▶ SHORT TASK:
Copy every line of the data below word for word, without changing anything.

====== DATA LINES ======

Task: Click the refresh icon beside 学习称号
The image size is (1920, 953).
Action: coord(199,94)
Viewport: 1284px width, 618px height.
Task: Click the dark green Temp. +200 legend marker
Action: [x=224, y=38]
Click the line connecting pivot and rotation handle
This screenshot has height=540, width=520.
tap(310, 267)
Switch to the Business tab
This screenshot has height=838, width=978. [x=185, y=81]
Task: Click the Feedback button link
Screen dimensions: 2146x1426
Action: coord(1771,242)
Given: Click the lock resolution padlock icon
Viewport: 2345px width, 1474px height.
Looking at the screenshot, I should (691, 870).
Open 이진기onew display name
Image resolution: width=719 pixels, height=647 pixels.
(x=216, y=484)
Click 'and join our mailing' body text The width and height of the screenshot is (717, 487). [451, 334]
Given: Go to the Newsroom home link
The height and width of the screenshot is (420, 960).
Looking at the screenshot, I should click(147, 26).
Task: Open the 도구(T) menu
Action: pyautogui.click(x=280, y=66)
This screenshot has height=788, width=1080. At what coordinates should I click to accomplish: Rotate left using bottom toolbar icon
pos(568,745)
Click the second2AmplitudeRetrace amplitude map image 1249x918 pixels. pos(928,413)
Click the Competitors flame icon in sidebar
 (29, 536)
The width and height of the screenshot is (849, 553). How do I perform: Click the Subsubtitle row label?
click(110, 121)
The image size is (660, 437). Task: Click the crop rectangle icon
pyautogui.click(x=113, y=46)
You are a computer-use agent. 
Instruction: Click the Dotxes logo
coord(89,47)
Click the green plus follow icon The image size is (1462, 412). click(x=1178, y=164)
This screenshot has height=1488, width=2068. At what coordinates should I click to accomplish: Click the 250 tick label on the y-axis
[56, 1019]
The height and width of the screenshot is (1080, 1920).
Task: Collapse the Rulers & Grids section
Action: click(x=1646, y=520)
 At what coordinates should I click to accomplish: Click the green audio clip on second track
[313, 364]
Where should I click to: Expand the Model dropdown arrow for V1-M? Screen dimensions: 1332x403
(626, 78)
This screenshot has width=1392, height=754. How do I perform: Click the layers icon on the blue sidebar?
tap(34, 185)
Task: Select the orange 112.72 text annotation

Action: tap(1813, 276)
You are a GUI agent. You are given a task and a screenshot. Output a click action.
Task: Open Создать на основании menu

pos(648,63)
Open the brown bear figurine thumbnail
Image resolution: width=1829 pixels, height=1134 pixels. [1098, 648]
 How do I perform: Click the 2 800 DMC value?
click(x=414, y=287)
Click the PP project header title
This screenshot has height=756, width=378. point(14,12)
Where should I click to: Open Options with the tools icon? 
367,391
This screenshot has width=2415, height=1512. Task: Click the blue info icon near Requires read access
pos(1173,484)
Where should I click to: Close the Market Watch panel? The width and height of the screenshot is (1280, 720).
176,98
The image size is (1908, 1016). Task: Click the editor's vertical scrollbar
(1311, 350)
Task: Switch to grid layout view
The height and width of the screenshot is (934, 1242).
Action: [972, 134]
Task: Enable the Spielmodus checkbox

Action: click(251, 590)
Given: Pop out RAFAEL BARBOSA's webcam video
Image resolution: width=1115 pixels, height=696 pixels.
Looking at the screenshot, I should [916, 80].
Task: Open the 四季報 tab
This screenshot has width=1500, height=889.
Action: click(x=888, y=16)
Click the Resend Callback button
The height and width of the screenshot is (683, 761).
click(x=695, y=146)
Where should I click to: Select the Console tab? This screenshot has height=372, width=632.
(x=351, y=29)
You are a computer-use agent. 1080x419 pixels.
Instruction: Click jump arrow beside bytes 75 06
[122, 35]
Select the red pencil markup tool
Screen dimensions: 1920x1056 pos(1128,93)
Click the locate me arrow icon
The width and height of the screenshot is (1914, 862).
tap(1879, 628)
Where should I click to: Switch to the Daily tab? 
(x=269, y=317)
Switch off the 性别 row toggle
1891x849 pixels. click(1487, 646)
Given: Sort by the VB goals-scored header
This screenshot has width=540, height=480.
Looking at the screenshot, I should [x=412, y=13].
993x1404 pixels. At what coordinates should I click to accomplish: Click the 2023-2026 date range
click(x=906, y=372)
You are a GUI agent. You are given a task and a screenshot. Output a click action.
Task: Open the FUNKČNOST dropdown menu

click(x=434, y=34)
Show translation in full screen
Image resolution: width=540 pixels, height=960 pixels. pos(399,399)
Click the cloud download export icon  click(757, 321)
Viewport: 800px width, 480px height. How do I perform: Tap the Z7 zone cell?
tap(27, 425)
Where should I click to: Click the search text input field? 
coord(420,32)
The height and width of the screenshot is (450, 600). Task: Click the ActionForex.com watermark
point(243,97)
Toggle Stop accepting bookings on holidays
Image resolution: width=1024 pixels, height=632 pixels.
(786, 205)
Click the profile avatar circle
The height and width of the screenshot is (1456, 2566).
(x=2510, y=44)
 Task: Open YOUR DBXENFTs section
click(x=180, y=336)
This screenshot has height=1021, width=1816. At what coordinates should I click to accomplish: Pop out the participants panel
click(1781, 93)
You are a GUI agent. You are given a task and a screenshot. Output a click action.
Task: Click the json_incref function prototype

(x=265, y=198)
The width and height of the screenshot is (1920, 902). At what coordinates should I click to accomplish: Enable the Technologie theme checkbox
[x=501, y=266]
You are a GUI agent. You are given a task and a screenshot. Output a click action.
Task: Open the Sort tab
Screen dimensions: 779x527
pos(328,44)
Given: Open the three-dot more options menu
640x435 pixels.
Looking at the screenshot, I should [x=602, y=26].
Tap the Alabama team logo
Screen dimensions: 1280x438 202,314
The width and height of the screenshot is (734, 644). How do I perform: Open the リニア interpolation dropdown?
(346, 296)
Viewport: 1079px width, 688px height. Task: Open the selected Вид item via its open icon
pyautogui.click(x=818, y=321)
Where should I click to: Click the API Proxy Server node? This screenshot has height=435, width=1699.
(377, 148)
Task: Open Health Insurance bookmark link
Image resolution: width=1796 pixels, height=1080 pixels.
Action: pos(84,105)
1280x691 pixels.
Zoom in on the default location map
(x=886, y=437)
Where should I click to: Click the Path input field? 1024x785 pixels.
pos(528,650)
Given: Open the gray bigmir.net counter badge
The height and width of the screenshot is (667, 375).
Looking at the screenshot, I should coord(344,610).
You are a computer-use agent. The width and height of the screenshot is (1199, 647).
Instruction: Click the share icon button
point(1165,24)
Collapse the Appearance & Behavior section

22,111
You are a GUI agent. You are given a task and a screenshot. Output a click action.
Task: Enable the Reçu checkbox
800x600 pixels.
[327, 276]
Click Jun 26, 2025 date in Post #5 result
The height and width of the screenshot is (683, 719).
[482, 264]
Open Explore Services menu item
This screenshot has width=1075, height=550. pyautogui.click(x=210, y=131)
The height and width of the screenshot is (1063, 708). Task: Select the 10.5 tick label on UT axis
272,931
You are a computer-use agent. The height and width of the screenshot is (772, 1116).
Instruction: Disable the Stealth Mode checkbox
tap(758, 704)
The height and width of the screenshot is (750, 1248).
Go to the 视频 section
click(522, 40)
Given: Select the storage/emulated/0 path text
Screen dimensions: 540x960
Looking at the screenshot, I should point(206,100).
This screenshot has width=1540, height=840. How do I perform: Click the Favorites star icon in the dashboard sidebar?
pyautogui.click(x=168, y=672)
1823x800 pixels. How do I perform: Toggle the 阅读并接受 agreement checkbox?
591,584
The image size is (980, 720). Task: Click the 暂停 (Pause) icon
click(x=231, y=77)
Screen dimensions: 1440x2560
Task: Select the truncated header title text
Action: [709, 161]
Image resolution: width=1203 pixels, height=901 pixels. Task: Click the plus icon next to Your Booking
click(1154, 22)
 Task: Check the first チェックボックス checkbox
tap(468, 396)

======

▶ ANSWER TO THIS EXERCISE:
Task: Click the refresh icon beside 学习称号
The image size is (1920, 953).
Action: coord(199,94)
Viewport: 1284px width, 618px height.
Task: Click the dark green Temp. +200 legend marker
Action: [x=224, y=38]
Click the line connecting pivot and rotation handle
This screenshot has height=540, width=520.
tap(310, 267)
Switch to the Business tab
This screenshot has height=838, width=978. [x=185, y=81]
Task: Click the Feedback button link
Screen dimensions: 2146x1426
Action: coord(1771,242)
Given: Click the lock resolution padlock icon
Viewport: 2345px width, 1474px height.
Looking at the screenshot, I should (691, 870).
Open 이진기onew display name
Image resolution: width=719 pixels, height=647 pixels.
(x=216, y=484)
Click 'and join our mailing' body text The width and height of the screenshot is (717, 487). [451, 334]
Given: Go to the Newsroom home link
The height and width of the screenshot is (420, 960).
Looking at the screenshot, I should click(147, 26).
Task: Open the 도구(T) menu
Action: pyautogui.click(x=280, y=66)
This screenshot has height=788, width=1080. At what coordinates should I click to accomplish: Rotate left using bottom toolbar icon
pos(568,745)
Click the second2AmplitudeRetrace amplitude map image 1249x918 pixels. pos(928,413)
Click the Competitors flame icon in sidebar
 (29, 536)
The width and height of the screenshot is (849, 553). How do I perform: Click the Subsubtitle row label?
click(110, 121)
The image size is (660, 437). Task: Click the crop rectangle icon
pyautogui.click(x=113, y=46)
You are a computer-use agent. 
Instruction: Click the Dotxes logo
coord(89,47)
Click the green plus follow icon The image size is (1462, 412). click(x=1178, y=164)
This screenshot has height=1488, width=2068. At what coordinates should I click to accomplish: Click the 250 tick label on the y-axis
[56, 1019]
The height and width of the screenshot is (1080, 1920).
Task: Collapse the Rulers & Grids section
Action: click(x=1646, y=520)
 At what coordinates should I click to accomplish: Click the green audio clip on second track
[313, 364]
Where should I click to: Expand the Model dropdown arrow for V1-M? Screen dimensions: 1332x403
(626, 78)
This screenshot has width=1392, height=754. How do I perform: Click the layers icon on the blue sidebar?
tap(34, 185)
Task: Select the orange 112.72 text annotation

Action: tap(1813, 276)
You are a GUI agent. You are given a task and a screenshot. Output a click action.
Task: Open Создать на основании menu

pos(648,63)
Open the brown bear figurine thumbnail
Image resolution: width=1829 pixels, height=1134 pixels. [1098, 648]
 How do I perform: Click the 2 800 DMC value?
click(x=414, y=287)
Click the PP project header title
This screenshot has height=756, width=378. point(14,12)
Where should I click to: Open Options with the tools icon? 
367,391
This screenshot has width=2415, height=1512. Task: Click the blue info icon near Requires read access
pos(1173,484)
Where should I click to: Close the Market Watch panel? The width and height of the screenshot is (1280, 720).
176,98
The image size is (1908, 1016). Task: Click the editor's vertical scrollbar
(1311, 350)
Task: Switch to grid layout view
The height and width of the screenshot is (934, 1242).
Action: [972, 134]
Task: Enable the Spielmodus checkbox

Action: click(251, 590)
Given: Pop out RAFAEL BARBOSA's webcam video
Image resolution: width=1115 pixels, height=696 pixels.
Looking at the screenshot, I should [916, 80].
Task: Open the 四季報 tab
This screenshot has width=1500, height=889.
Action: click(x=888, y=16)
Click the Resend Callback button
The height and width of the screenshot is (683, 761).
click(x=695, y=146)
Where should I click to: Select the Console tab? This screenshot has height=372, width=632.
(x=351, y=29)
You are a computer-use agent. 1080x419 pixels.
Instruction: Click jump arrow beside bytes 75 06
[122, 35]
Select the red pencil markup tool
Screen dimensions: 1920x1056 pos(1128,93)
Click the locate me arrow icon
The width and height of the screenshot is (1914, 862).
tap(1879, 628)
Where should I click to: Switch to the Daily tab? 
(x=269, y=317)
Switch off the 性别 row toggle
1891x849 pixels. click(1487, 646)
Given: Sort by the VB goals-scored header
This screenshot has width=540, height=480.
Looking at the screenshot, I should [x=412, y=13].
993x1404 pixels. At what coordinates should I click to accomplish: Click the 2023-2026 date range
click(x=906, y=372)
You are a GUI agent. You are given a task and a screenshot. Output a click action.
Task: Open the FUNKČNOST dropdown menu

click(x=434, y=34)
Show translation in full screen
Image resolution: width=540 pixels, height=960 pixels. pos(399,399)
Click the cloud download export icon  click(757, 321)
Viewport: 800px width, 480px height. How do I perform: Tap the Z7 zone cell?
tap(27, 425)
Where should I click to: Click the search text input field? 
coord(420,32)
The height and width of the screenshot is (450, 600). Task: Click the ActionForex.com watermark
point(243,97)
Toggle Stop accepting bookings on holidays
Image resolution: width=1024 pixels, height=632 pixels.
(786, 205)
Click the profile avatar circle
The height and width of the screenshot is (1456, 2566).
(x=2510, y=44)
 Task: Open YOUR DBXENFTs section
click(x=180, y=336)
This screenshot has height=1021, width=1816. At what coordinates should I click to accomplish: Pop out the participants panel
click(1781, 93)
You are a GUI agent. You are given a task and a screenshot. Output a click action.
Task: Click the json_incref function prototype

(x=265, y=198)
The width and height of the screenshot is (1920, 902). At what coordinates should I click to accomplish: Enable the Technologie theme checkbox
[x=501, y=266]
You are a GUI agent. You are given a task and a screenshot. Output a click action.
Task: Open the Sort tab
Screen dimensions: 779x527
pos(328,44)
Given: Open the three-dot more options menu
640x435 pixels.
Looking at the screenshot, I should [x=602, y=26].
Tap the Alabama team logo
Screen dimensions: 1280x438 202,314
The width and height of the screenshot is (734, 644). How do I perform: Open the リニア interpolation dropdown?
(346, 296)
Viewport: 1079px width, 688px height. Task: Open the selected Вид item via its open icon
pyautogui.click(x=818, y=321)
Where should I click to: Click the API Proxy Server node? This screenshot has height=435, width=1699.
(377, 148)
Task: Open Health Insurance bookmark link
Image resolution: width=1796 pixels, height=1080 pixels.
Action: pos(84,105)
1280x691 pixels.
Zoom in on the default location map
(x=886, y=437)
Where should I click to: Click the Path input field? 1024x785 pixels.
pos(528,650)
Given: Open the gray bigmir.net counter badge
The height and width of the screenshot is (667, 375).
Looking at the screenshot, I should coord(344,610).
You are a computer-use agent. The width and height of the screenshot is (1199, 647).
Instruction: Click the share icon button
point(1165,24)
Collapse the Appearance & Behavior section

22,111
You are a GUI agent. You are given a task and a screenshot. Output a click action.
Task: Enable the Reçu checkbox
800x600 pixels.
[327, 276]
Click Jun 26, 2025 date in Post #5 result
The height and width of the screenshot is (683, 719).
[482, 264]
Open Explore Services menu item
This screenshot has width=1075, height=550. pyautogui.click(x=210, y=131)
The height and width of the screenshot is (1063, 708). Task: Select the 10.5 tick label on UT axis
272,931
You are a computer-use agent. The height and width of the screenshot is (772, 1116).
Instruction: Disable the Stealth Mode checkbox
tap(758, 704)
The height and width of the screenshot is (750, 1248).
Go to the 视频 section
click(522, 40)
Given: Select the storage/emulated/0 path text
Screen dimensions: 540x960
Looking at the screenshot, I should point(206,100).
This screenshot has width=1540, height=840. How do I perform: Click the Favorites star icon in the dashboard sidebar?
pyautogui.click(x=168, y=672)
1823x800 pixels. How do I perform: Toggle the 阅读并接受 agreement checkbox?
591,584
The image size is (980, 720). Task: Click the 暂停 (Pause) icon
click(x=231, y=77)
Screen dimensions: 1440x2560
Task: Select the truncated header title text
Action: [709, 161]
Image resolution: width=1203 pixels, height=901 pixels. Task: Click the plus icon next to Your Booking
click(1154, 22)
 Task: Check the first チェックボックス checkbox
tap(468, 396)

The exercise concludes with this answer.